◆ Material to process:
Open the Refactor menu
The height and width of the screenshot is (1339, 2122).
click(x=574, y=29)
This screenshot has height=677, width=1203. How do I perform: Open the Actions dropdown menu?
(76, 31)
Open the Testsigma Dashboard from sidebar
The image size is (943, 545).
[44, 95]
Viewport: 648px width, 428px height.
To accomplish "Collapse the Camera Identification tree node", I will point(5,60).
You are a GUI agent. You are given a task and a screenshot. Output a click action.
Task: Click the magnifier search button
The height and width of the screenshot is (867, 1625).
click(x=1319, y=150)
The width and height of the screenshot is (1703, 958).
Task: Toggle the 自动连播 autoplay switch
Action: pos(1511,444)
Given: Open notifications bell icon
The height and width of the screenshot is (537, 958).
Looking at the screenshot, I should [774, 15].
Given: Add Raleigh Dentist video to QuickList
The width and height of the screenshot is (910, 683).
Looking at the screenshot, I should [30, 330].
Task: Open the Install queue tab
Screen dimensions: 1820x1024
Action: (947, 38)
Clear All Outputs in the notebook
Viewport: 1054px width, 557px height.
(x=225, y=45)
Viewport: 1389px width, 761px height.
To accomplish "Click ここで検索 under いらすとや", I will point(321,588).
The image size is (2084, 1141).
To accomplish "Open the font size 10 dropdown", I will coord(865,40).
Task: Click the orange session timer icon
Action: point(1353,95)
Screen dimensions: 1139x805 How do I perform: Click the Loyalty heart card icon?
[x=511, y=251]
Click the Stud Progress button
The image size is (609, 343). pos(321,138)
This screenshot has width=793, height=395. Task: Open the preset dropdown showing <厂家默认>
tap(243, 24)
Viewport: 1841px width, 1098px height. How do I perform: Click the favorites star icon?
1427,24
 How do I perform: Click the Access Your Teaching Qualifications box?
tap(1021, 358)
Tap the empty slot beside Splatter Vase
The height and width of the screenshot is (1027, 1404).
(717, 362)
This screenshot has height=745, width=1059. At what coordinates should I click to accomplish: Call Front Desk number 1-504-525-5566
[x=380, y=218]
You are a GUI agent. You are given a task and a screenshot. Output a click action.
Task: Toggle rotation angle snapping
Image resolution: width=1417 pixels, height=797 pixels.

◆ Required work:
For this exercise, output the entries above exactly as written.

◆ Task output:
Open the Refactor menu
The height and width of the screenshot is (1339, 2122).
click(x=574, y=29)
This screenshot has height=677, width=1203. How do I perform: Open the Actions dropdown menu?
(76, 31)
Open the Testsigma Dashboard from sidebar
The image size is (943, 545).
[44, 95]
Viewport: 648px width, 428px height.
To accomplish "Collapse the Camera Identification tree node", I will point(5,60).
You are a GUI agent. You are given a task and a screenshot. Output a click action.
Task: Click the magnifier search button
The height and width of the screenshot is (867, 1625).
click(x=1319, y=150)
The width and height of the screenshot is (1703, 958).
Task: Toggle the 自动连播 autoplay switch
Action: pos(1511,444)
Given: Open notifications bell icon
The height and width of the screenshot is (537, 958).
Looking at the screenshot, I should [774, 15].
Given: Add Raleigh Dentist video to QuickList
The width and height of the screenshot is (910, 683).
Looking at the screenshot, I should [30, 330].
Task: Open the Install queue tab
Screen dimensions: 1820x1024
Action: (947, 38)
Clear All Outputs in the notebook
Viewport: 1054px width, 557px height.
(x=225, y=45)
Viewport: 1389px width, 761px height.
To accomplish "Click ここで検索 under いらすとや", I will point(321,588).
The image size is (2084, 1141).
To accomplish "Open the font size 10 dropdown", I will coord(865,40).
Task: Click the orange session timer icon
Action: point(1353,95)
Screen dimensions: 1139x805 How do I perform: Click the Loyalty heart card icon?
[x=511, y=251]
Click the Stud Progress button
The image size is (609, 343). pos(321,138)
This screenshot has width=793, height=395. Task: Open the preset dropdown showing <厂家默认>
tap(243, 24)
Viewport: 1841px width, 1098px height. How do I perform: Click the favorites star icon?
1427,24
 How do I perform: Click the Access Your Teaching Qualifications box?
tap(1021, 358)
Tap the empty slot beside Splatter Vase
The height and width of the screenshot is (1027, 1404).
(717, 362)
This screenshot has height=745, width=1059. At what coordinates should I click to accomplish: Call Front Desk number 1-504-525-5566
[x=380, y=218]
You are a GUI agent. You are given a task and a screenshot. Output a click action.
Task: Toggle rotation angle snapping
Image resolution: width=1417 pixels, height=797 pixels.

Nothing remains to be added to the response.